■ What you need to do:
#1 In the hand plane forum thread, explain why the reply recommends a low angle plane or a scraper, in one to three sentences.
#2 In the hand plane forum thread, how far from the blade edge did the poster set the chip breaker?
#3 Rewrite the paragraph of the hand plane forum thread that begins "I have a rather new wood river" as a brief list that keeps its main facts.

■ Source passage:
# #5 hand plane frog adjustment



## GISer3546 (Jan 30, 2013)

I have a rather new wood river #5 hand plane thats giving me some tear out issues. Yes the grain is fairly irregular but I have been lead to believe I can do a few things to remedy this. I have moved my chip breaker forward to about 1/32 of an inch from the blade edge. I was also going to try to adjust the frog forward a bit but cant seem to find any info about doing this. Is this a regular solution for tear out or is it ridiculous to do this to something as big as a #5? I have never adjusted the frog and want to be sure i do it right any directions on the best way to go about this... or is it time to invest in a #3?


----------



## firemedic (Dec 26, 2010)

The size of the plane is irrelevant other than ease of tuning. While a jack's job is not see-through shavings it can produce them.

Put quite simply the frog can be adjusted as close to the mouth as possible while still allowing the shaving to pass through. 

Sharpness is the first priority of smoothness. 

There comes a point when no amount of tuning will remove all tear-out for difficult stock. The next best is a low angle plane. The least likely to cause tear-out (king of smooth) is a scraper or scraper plane.

■ Data:
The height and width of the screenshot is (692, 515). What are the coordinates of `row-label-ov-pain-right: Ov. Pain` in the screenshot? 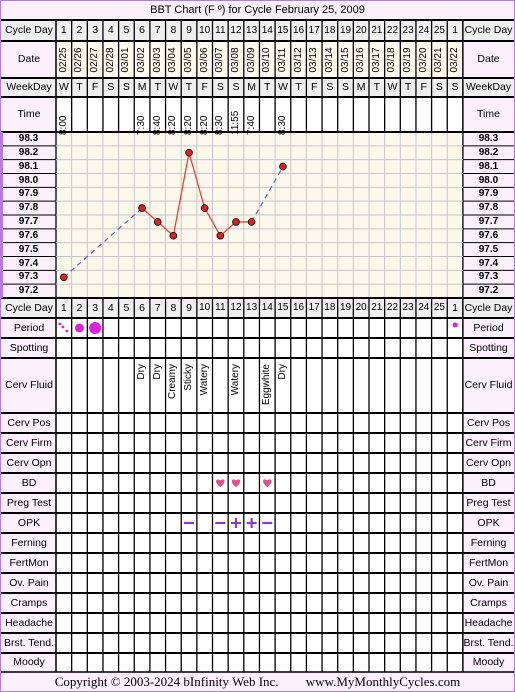 It's located at (488, 583).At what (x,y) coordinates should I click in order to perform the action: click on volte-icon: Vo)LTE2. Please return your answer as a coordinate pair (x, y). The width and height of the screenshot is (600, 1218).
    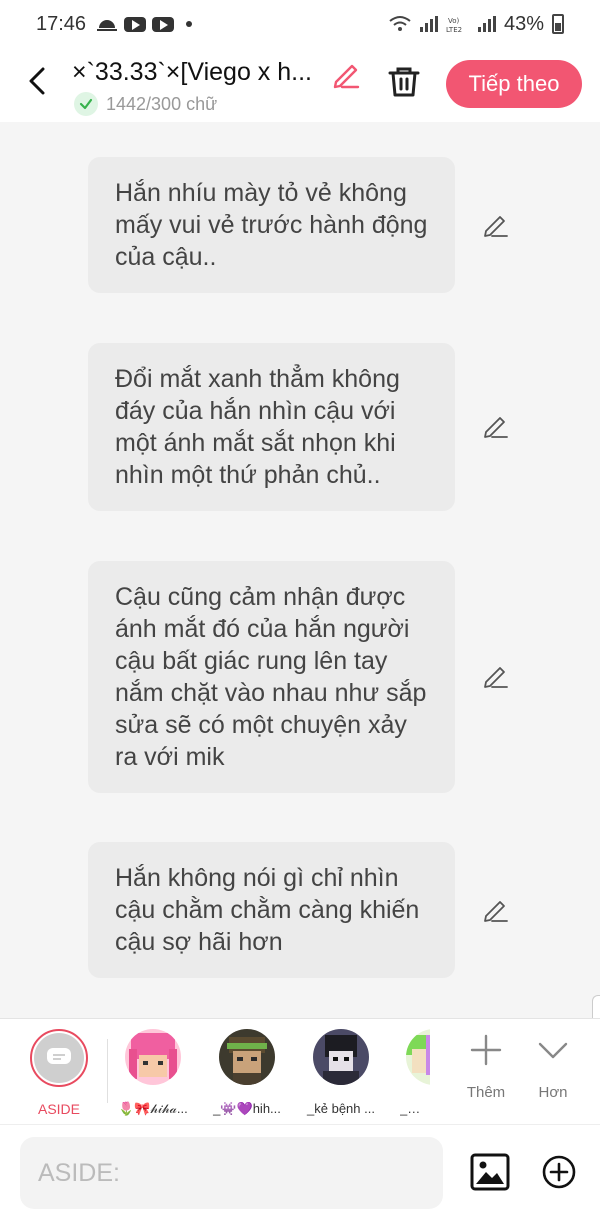
    Looking at the image, I should click on (454, 25).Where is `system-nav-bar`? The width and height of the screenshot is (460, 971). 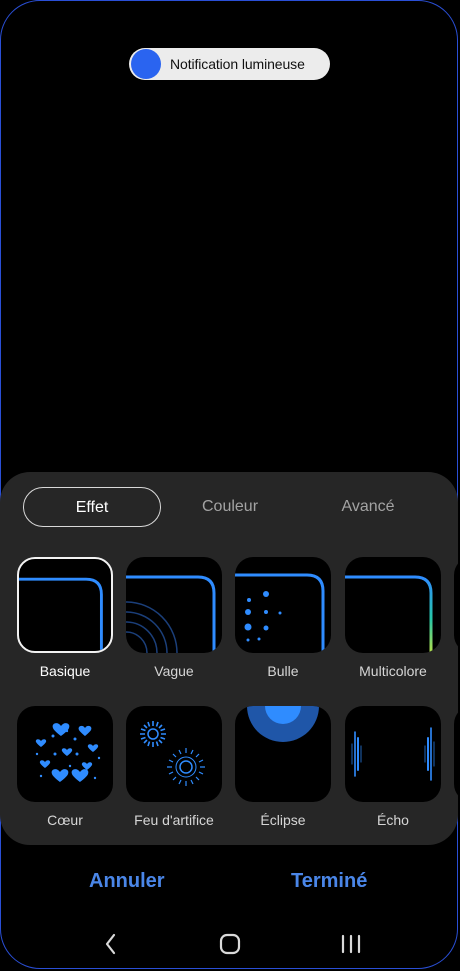
system-nav-bar is located at coordinates (229, 945).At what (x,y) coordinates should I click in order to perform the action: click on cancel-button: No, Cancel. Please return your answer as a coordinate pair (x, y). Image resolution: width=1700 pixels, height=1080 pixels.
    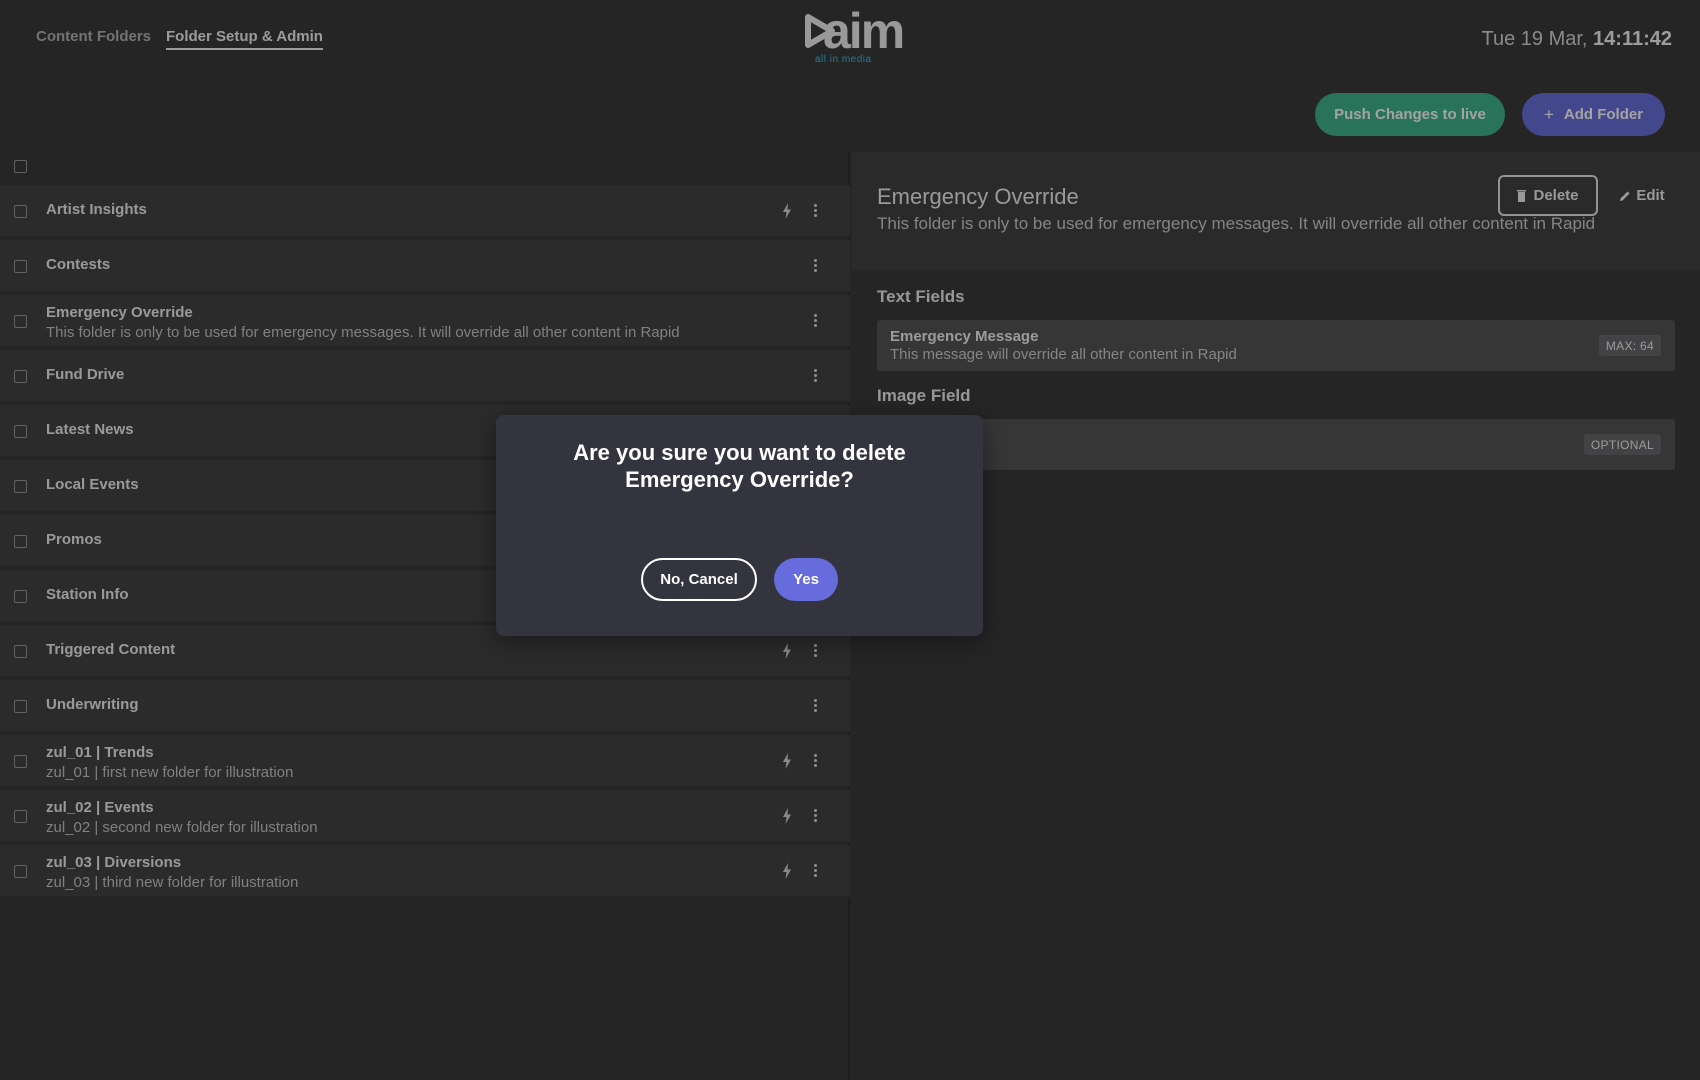
    Looking at the image, I should click on (699, 580).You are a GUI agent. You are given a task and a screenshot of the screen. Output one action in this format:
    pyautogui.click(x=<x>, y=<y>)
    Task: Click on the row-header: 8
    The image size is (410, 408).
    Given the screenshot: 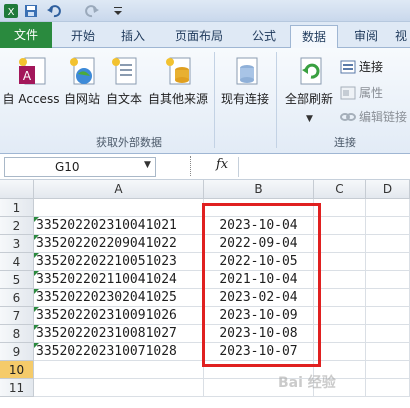 What is the action you would take?
    pyautogui.click(x=17, y=334)
    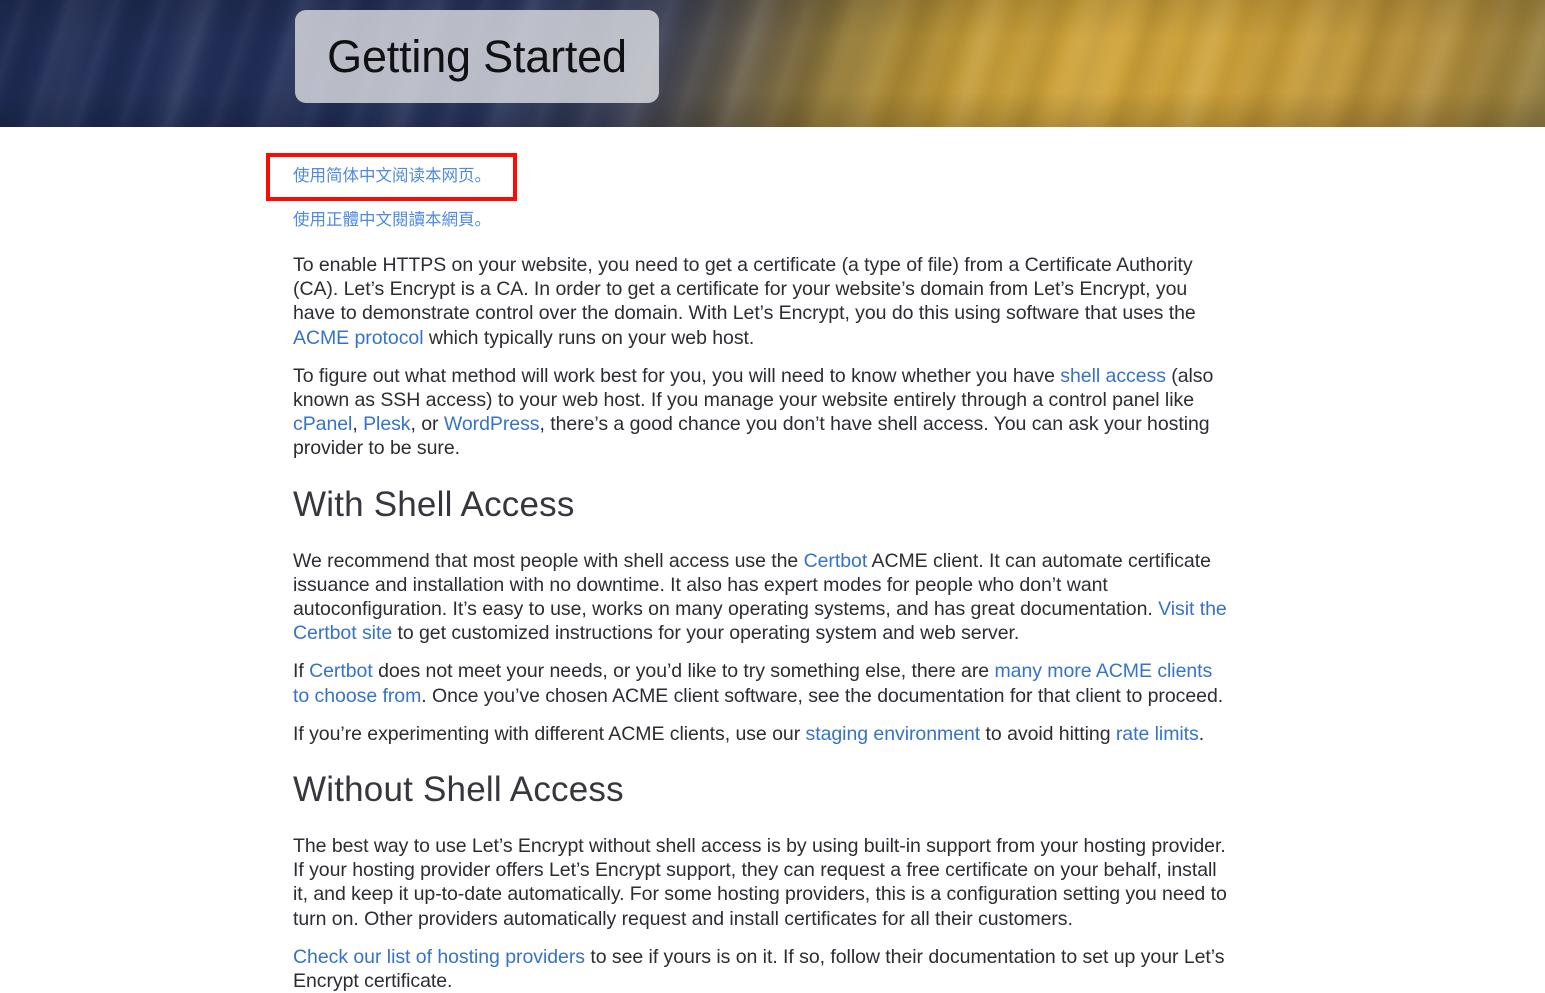 The height and width of the screenshot is (993, 1545). I want to click on banner-vignette, so click(772, 64).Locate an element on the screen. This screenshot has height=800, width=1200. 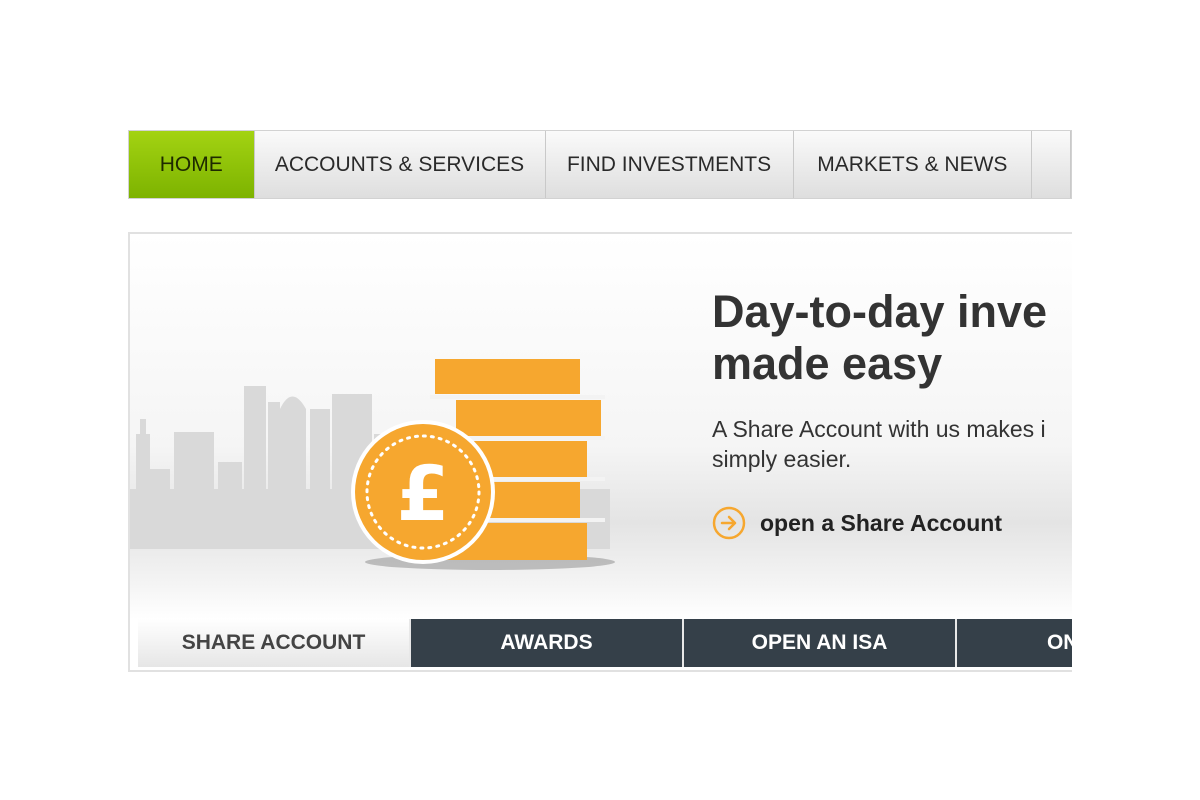
coins-skyline-illustration: £ is located at coordinates (372, 464).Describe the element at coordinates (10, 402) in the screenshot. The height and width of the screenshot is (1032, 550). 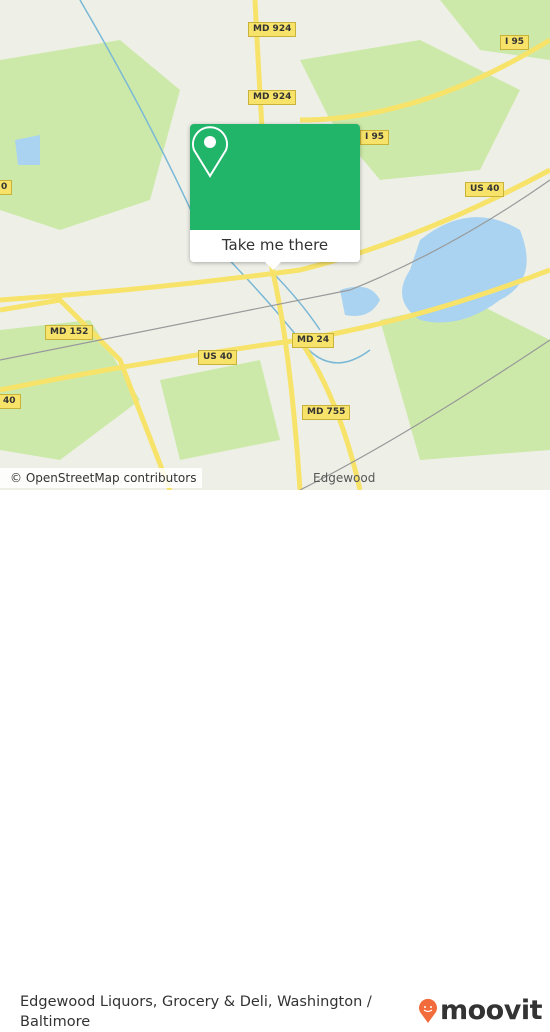
I see `road-label: 40` at that location. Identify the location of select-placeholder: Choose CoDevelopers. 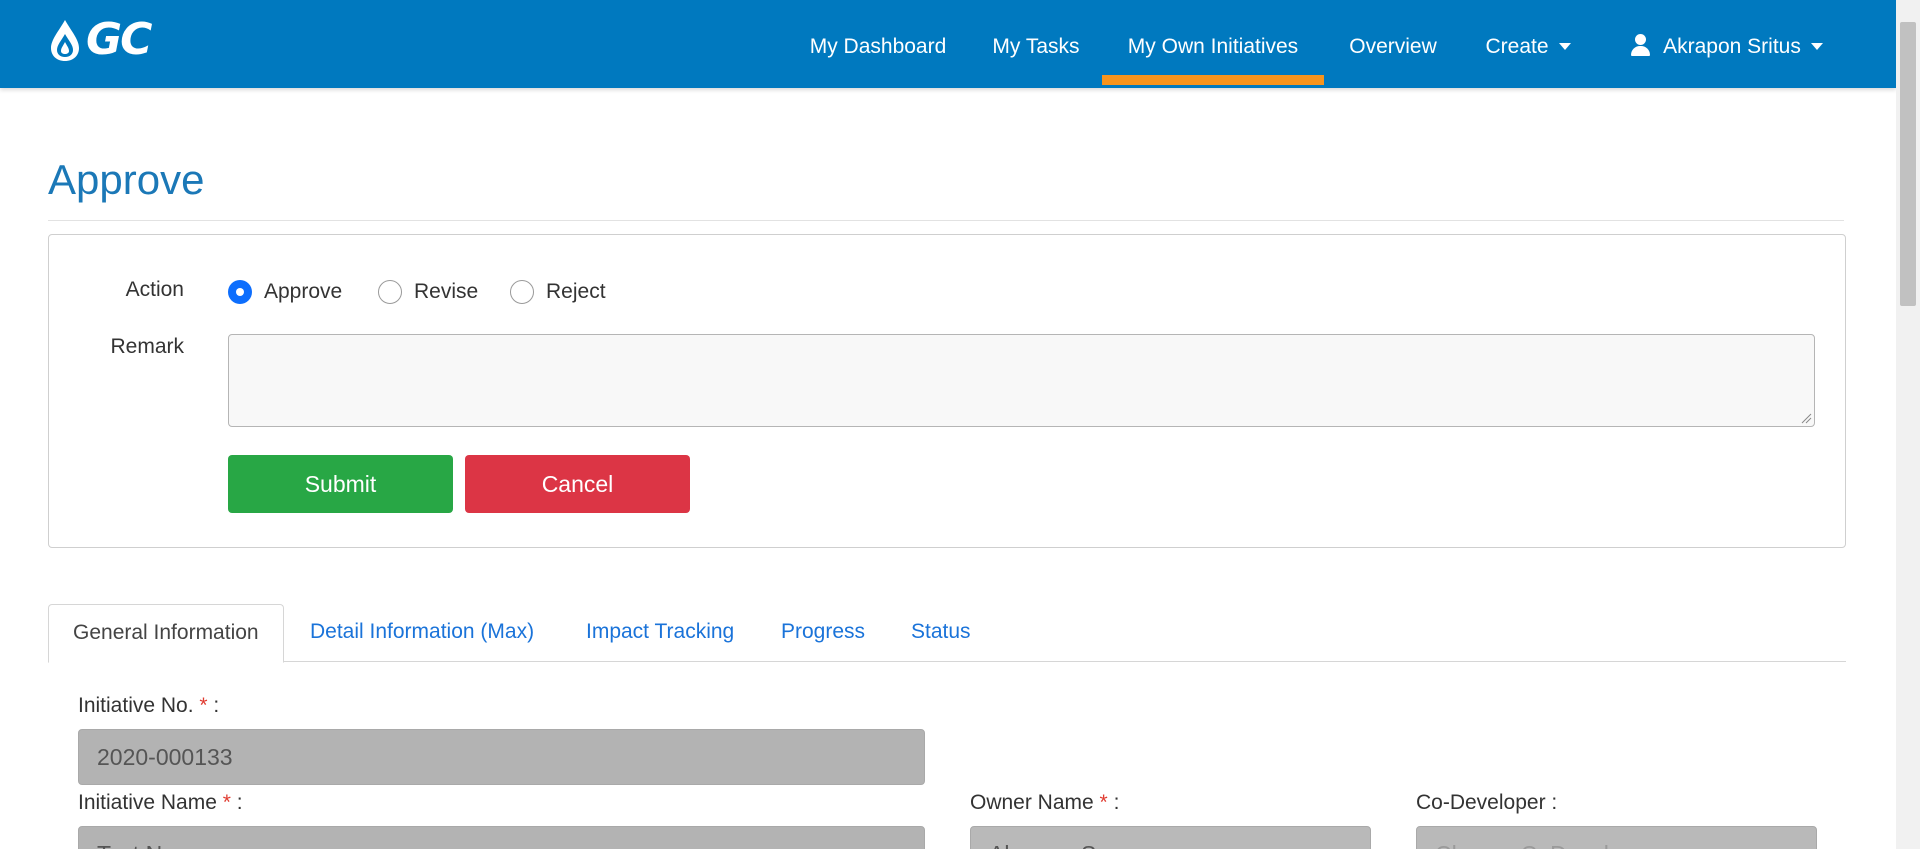
(1550, 845). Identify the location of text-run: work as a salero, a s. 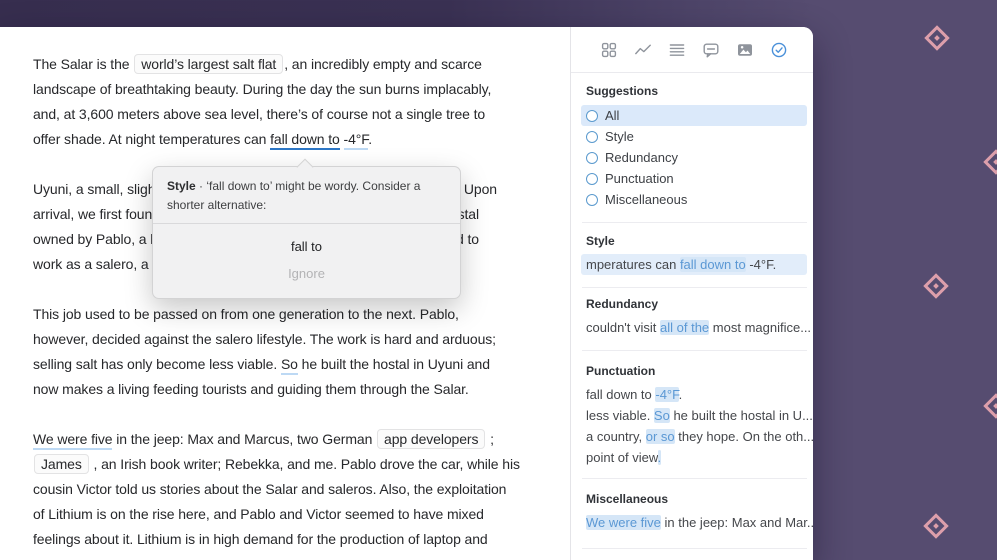
(96, 264).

■ Expected outputs:
#1 For difficult stock, there comes a point where no amount of tuning removes all tear-out. At that point a low angle plane is the next best option. A scraper or scraper plane is the least likely to cause tear-out.

#2 About 1/32 of an inch.

#3
- The poster has a fairly new Wood River #5 hand plane that is causing tear-out.
- The grain is fairly irregular, but the poster believes a few adjustments can help.
- The chip breaker has already been moved forward to about 1/32 of an inch from the blade edge.
- The poster wants to move the frog forward but can't find any information on how to do it.
- The poster asks whether adjusting the frog is a normal fix for tear-out or unreasonable on a plane as big as a #5.
- Having never adjusted a frog, the poster asks for directions, or whether it is time to buy a #3.